Background: When emergency departments are overcrowded, ambulances are diverted. Interventions focused primarily on emergency departments have had limited success.
Objective: To discover whether an active bed management, quality improvement initiative could reduce ambulance diversion hours and emergency department throughput times.
Design: Pre-post study that compared institutional data from November 2006 to February 2007 (intervention period) with data from November 2005 to February 2006 (control period).
Setting: Johns Hopkins Bayview Medical Center, Baltimore, Maryland.
Patients: All adult patients registered in the emergency department during the study periods.

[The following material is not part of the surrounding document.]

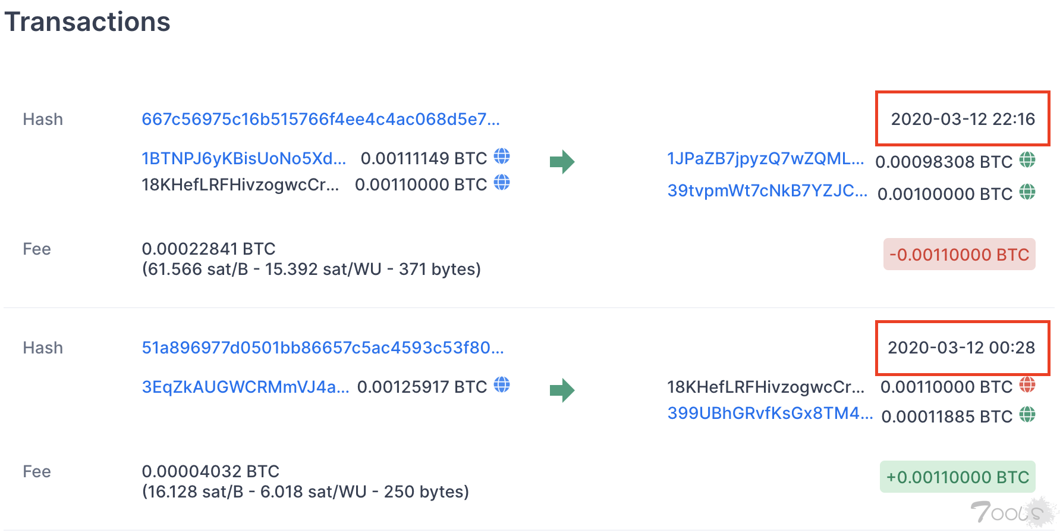The height and width of the screenshot is (532, 1063).
Task: Click the green +0.00110000 BTC badge
Action: pos(958,477)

Intervention: Active bed management is a hospitalist-led, multifaceted intervention that consists of proactive management of hospital and departmental resources, including twice-daily bed management rounds in the intensive care unit and regular visits to the emergency department to assess congestion and flow; assignment of all admissions to the department of medicine and facilitating transfer from the emergency department to the appropriate care setting; and support from the "bed director," who can mobilize additional resources in real time to augment hospital capacity to address emergency department throughput problems.
Measurements: Emergency department throughput times and ambulance diversion hours.

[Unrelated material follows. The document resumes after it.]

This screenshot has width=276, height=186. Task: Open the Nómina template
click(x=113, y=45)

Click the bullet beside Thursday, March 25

Results: The emergency department census was 8.8% higher during the intervention period than in the control period (17 573 patients vs. 16 148 patients). Throughput for patients who were admitted decreased by 98 minutes (SD, 10) (from 458 minutes in the control period to 360 minutes during the intervention period). Throughput for patients who were not admitted did not change (274 minutes vs. 269 minutes). The percentage of hours that the emergency department was on "yellow alert" (ambulance diversion because of emergency department crowding) decreased 6%, and the percentage of hours on "red alert" (ambulance diversion due to lack of intensive care unit beds in the hospital) decreased 27%. Staffing, length of stay, case-mix index, intensive care unit transfer rates, and mortality rates were stable across the 2 periods.
Limitations: Pre-post designs are less effective than randomized, controlled trials on the study design hierarchy, and unidentified external forces may have influenced the results. The study was done at a single hospital, and the findings may not be generalizable to other institutions.
Conclusion: Emergency department throughput and diversion status improved with the implementation of an active bed management process coordinated by hospitalists.